TASK DESCRIPTION = Without including any pictures, write out all the entries exactly.

ENTRIES SHOWN =
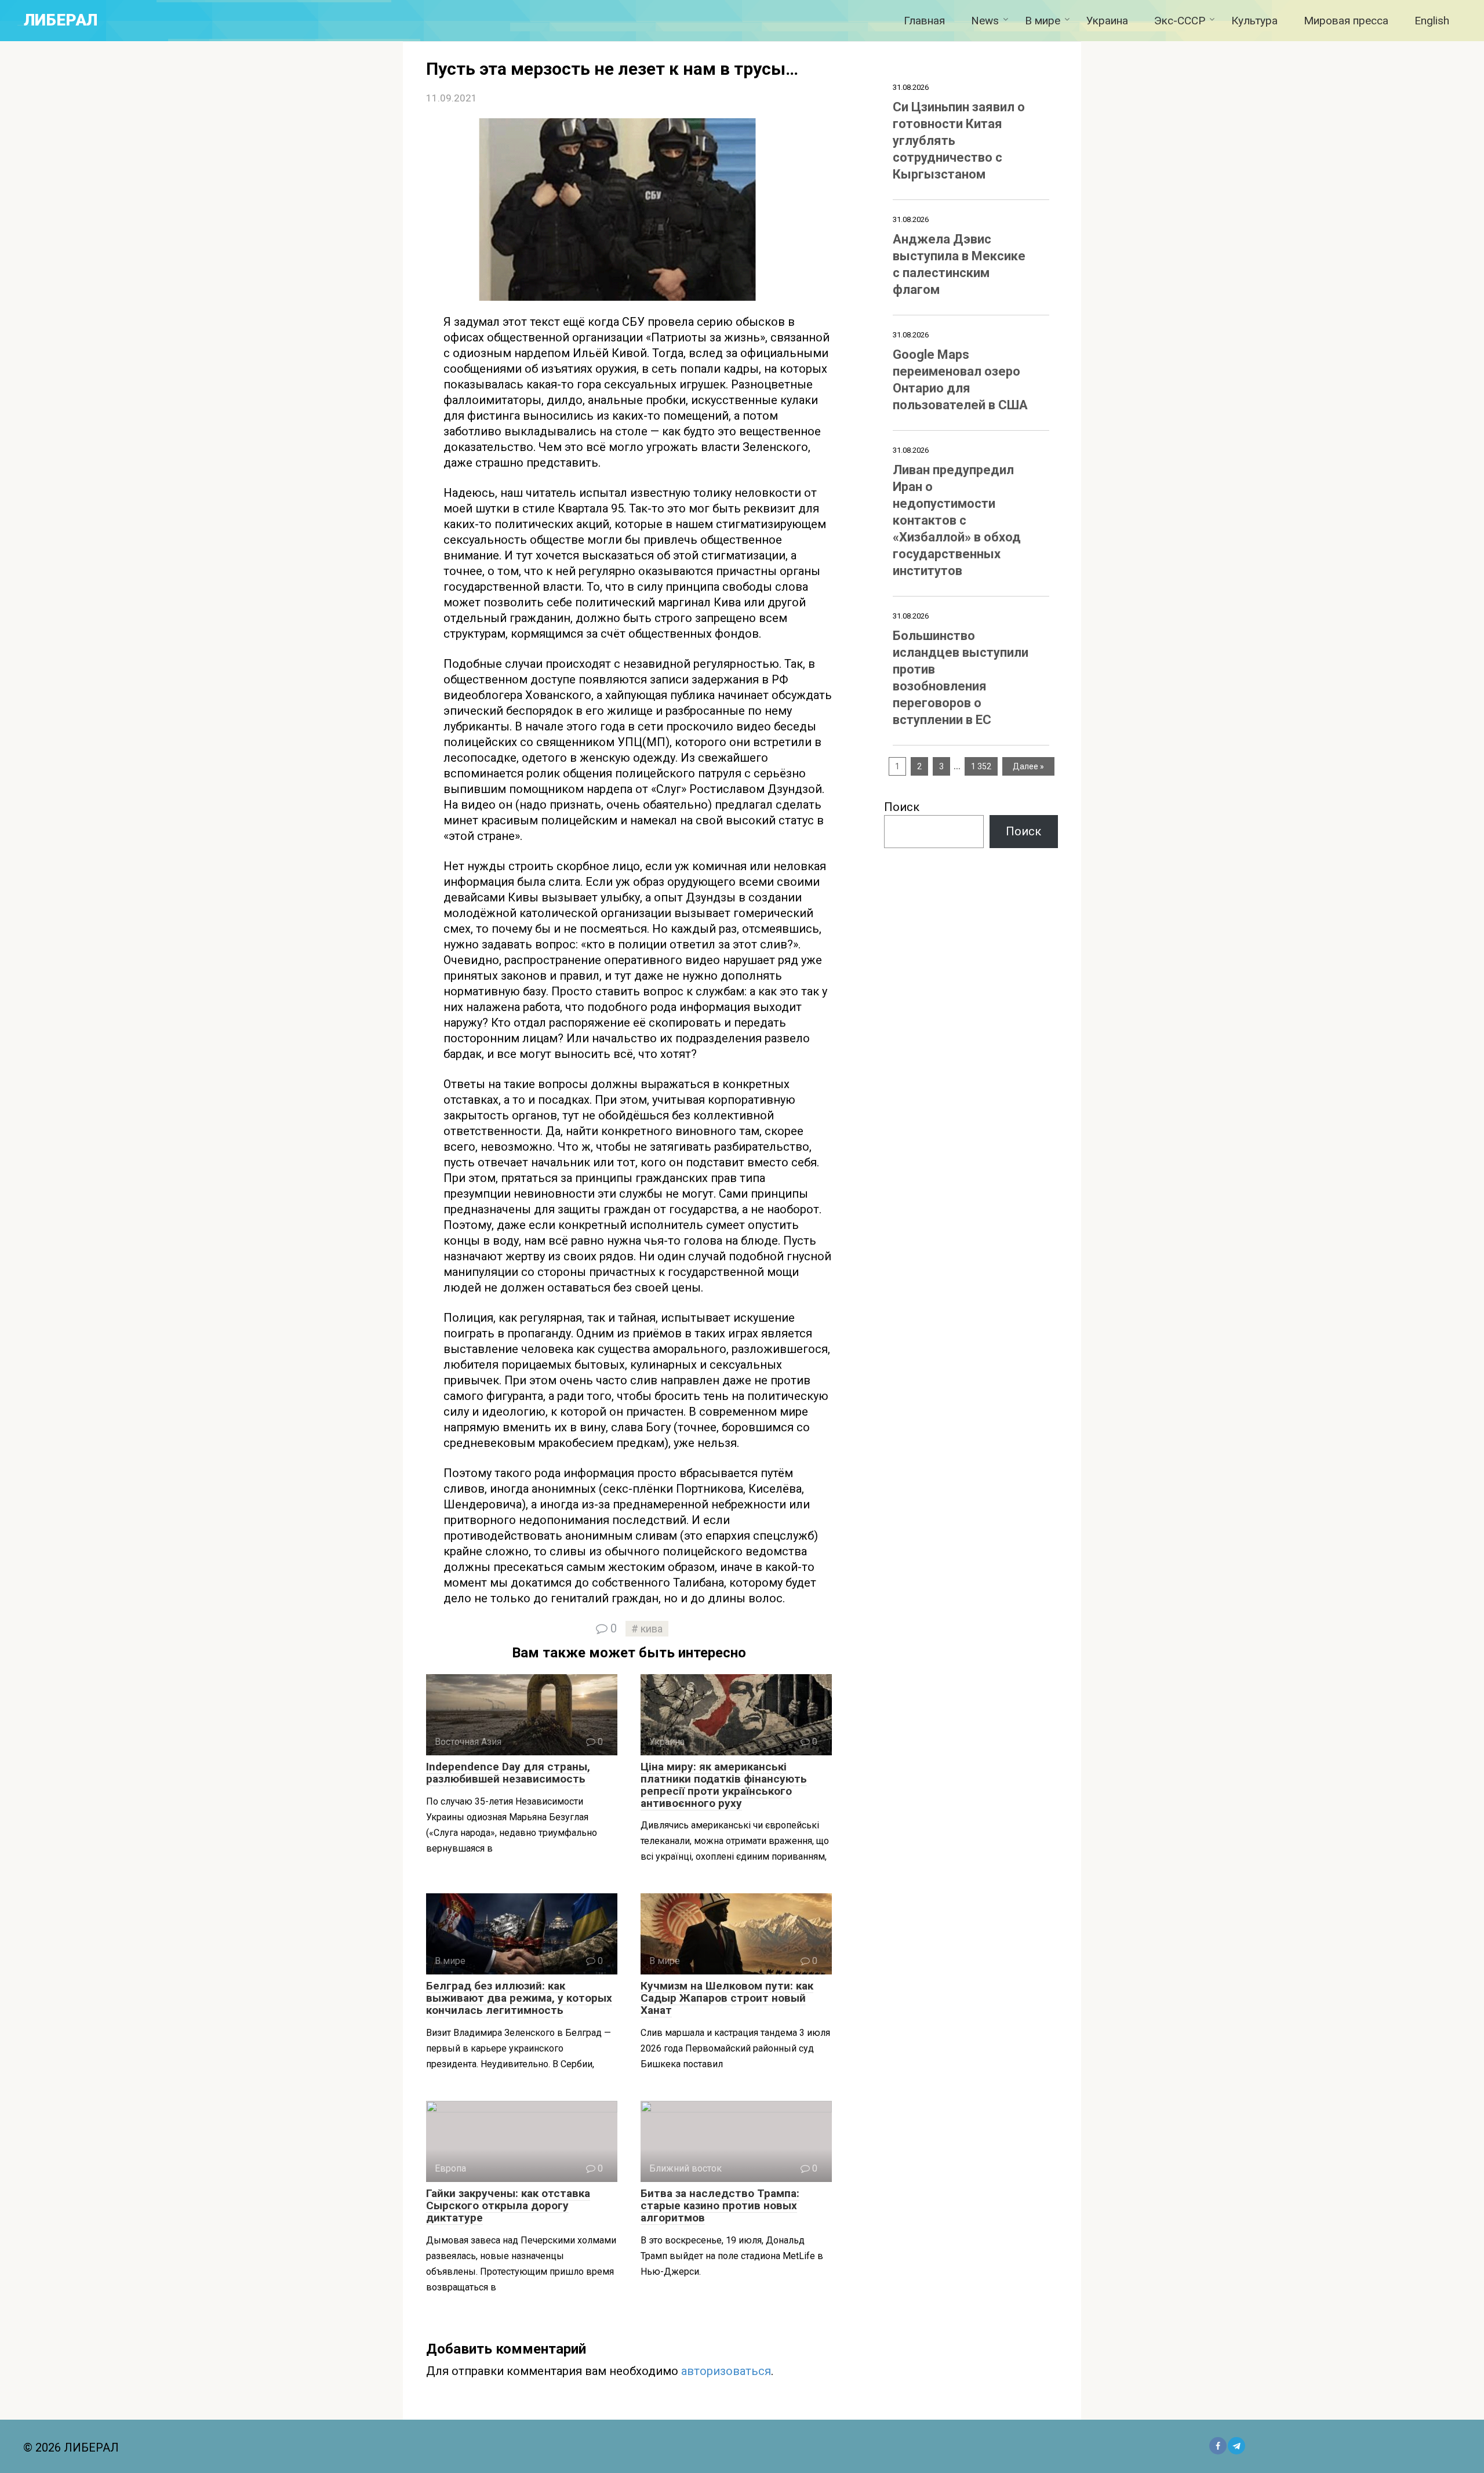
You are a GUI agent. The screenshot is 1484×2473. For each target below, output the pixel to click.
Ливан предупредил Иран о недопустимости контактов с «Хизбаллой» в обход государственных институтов (957, 520)
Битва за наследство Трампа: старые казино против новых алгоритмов (720, 2205)
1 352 (981, 766)
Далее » (1028, 766)
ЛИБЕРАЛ (60, 20)
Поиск (901, 807)
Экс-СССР (1179, 20)
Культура (1254, 20)
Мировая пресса (1346, 20)
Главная (924, 20)
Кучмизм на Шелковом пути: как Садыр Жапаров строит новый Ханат (727, 1998)
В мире (1042, 20)
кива (652, 1629)
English (1431, 20)
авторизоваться (726, 2371)
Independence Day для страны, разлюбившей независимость (508, 1772)
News (985, 20)
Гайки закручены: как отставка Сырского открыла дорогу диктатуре (508, 2205)
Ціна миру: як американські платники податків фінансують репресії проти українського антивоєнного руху (724, 1785)
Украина (1107, 20)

WRITTEN ANSWER =
You are a GUI agent. The screenshot is 1484×2473. For each target below, output the pixel to click.
Ливан предупредил Иран о недопустимости контактов с «Хизбаллой» в обход государственных институтов (957, 520)
Битва за наследство Трампа: старые казино против новых алгоритмов (720, 2205)
1 352 (981, 766)
Далее » (1028, 766)
ЛИБЕРАЛ (60, 20)
Поиск (901, 807)
Экс-СССР (1179, 20)
Культура (1254, 20)
Мировая пресса (1346, 20)
Главная (924, 20)
Кучмизм на Шелковом пути: как Садыр Жапаров строит новый Ханат (727, 1998)
В мире (1042, 20)
кива (652, 1629)
English (1431, 20)
авторизоваться (726, 2371)
Independence Day для страны, разлюбившей независимость (508, 1772)
News (985, 20)
Гайки закручены: как отставка Сырского открыла дорогу диктатуре (508, 2205)
Ціна миру: як американські платники податків фінансують репресії проти українського антивоєнного руху (724, 1785)
Украина (1107, 20)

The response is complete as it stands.